Got same undefined reference errors yesterday on amlmost all rtabmap's core functions. Not sure why, maybe pytorch is packaged with difference version of standard libraries.. As a workaround I built pytorch from source. The build passes, but got this new issue https://github.com/introlab/rtabmap/issues/1064 when running the code. I'll try later with an older pytorch version.

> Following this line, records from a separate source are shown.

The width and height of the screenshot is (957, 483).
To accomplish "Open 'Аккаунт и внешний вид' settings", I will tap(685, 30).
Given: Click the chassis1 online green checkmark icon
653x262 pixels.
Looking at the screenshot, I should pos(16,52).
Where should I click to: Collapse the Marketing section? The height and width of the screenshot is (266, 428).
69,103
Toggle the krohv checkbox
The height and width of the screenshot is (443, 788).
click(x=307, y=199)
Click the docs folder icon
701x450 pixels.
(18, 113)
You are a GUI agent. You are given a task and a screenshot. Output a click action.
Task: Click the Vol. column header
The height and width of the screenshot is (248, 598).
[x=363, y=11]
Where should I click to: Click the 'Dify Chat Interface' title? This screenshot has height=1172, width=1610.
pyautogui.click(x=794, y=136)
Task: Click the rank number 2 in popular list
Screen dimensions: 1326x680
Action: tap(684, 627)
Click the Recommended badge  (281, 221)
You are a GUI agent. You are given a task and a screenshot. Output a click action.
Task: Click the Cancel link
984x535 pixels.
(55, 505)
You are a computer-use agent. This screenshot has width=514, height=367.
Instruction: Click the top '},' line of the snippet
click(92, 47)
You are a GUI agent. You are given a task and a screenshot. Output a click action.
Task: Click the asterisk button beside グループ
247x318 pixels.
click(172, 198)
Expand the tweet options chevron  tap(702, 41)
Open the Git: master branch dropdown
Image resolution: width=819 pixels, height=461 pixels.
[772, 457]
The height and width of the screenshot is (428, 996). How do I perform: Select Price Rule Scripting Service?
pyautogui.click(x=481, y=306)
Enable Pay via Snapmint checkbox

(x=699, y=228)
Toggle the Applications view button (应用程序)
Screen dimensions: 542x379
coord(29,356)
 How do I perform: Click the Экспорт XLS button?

Otherwise for your case, as you are using a Dockerfile, I'll suggest to start from pytorch base image (FROM nvcr.io/nvidia/pytorch:22.08-py3) directly like in this example: https://github.com/introlab/rtabmap/blob/master/docker/frontiers2022/Dockerfile. And like explained in this other post, you can then install ros in it.

mattiasmar commented 1 year ago

How do I install ROS2 Humble in the frontiers2022 image? That dockerfile holds Ubuntu 20, and as far as I can tell ROS2 requires Ubuntu22. Please correct me if I'm wrong.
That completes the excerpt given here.